Here, we believe defendant was subject to significant prejudice. He was completely unable to contest a material allegation of the charge against him. The State makes much of the fact that it produced sufficient evidence to prove venue. In so asserting, the State ignores the fact that evidence tends to look sufficient when the opposing party is prohibited from challenging it through the introduction of contradictory evidence, cross-examination, or argument. Here, the State was permitted to present evidence of venue. Defendant, on the other hand, was completely precluded from challenging that evidence, not because he offered improper evidence, but because the trial court erroneously removed a material allegation from consideration.

The State also ignores the fact that the evidence establishing defendant’s presence in Ogle County places him there V-h to 2 hours before the accident. Moreover, when the trial court rescinded the statutory summary suspension of defendant’s driver’s license because the State was unable to prove venue, the court found the location of defendant’s vehicle to be significant.
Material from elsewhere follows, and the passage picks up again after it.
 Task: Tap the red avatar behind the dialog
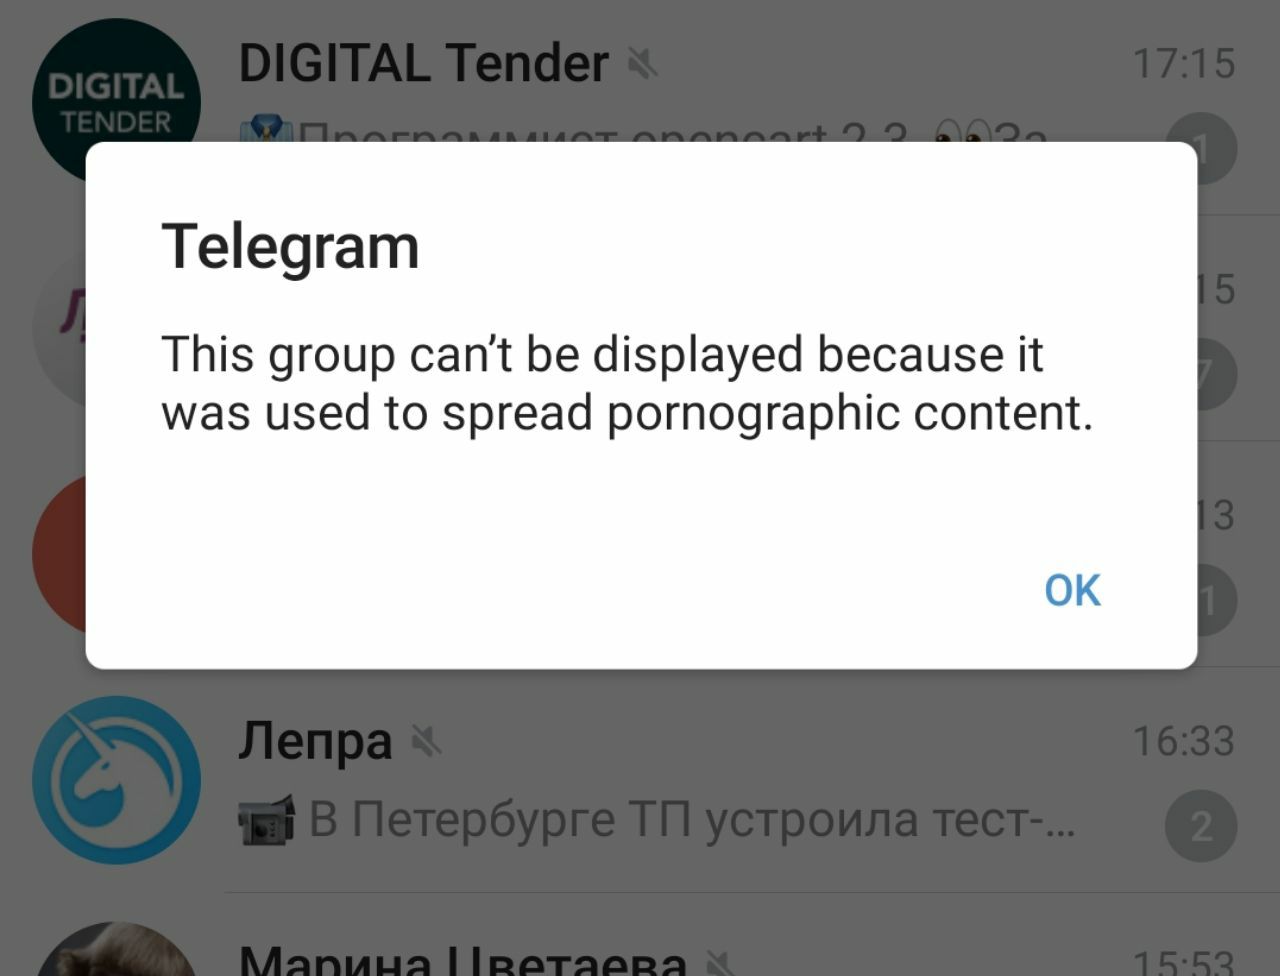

In light of these facts, we conclude that the error affected defendant’s substantial rights and caused him prejudice. Consequently, this cause must be remanded for a new trial.

In light of the fact that we are remanding this cause for a new trial, we need not address defendant’s argument that the trial court erred in refusing to instruct the jury regarding venue.

The judgment of the circuit court of Ogle County is reversed, and the cause is remanded for a new trial.

Reversed and remanded.

GEIGER, P.J., and THOMAS, J., concur.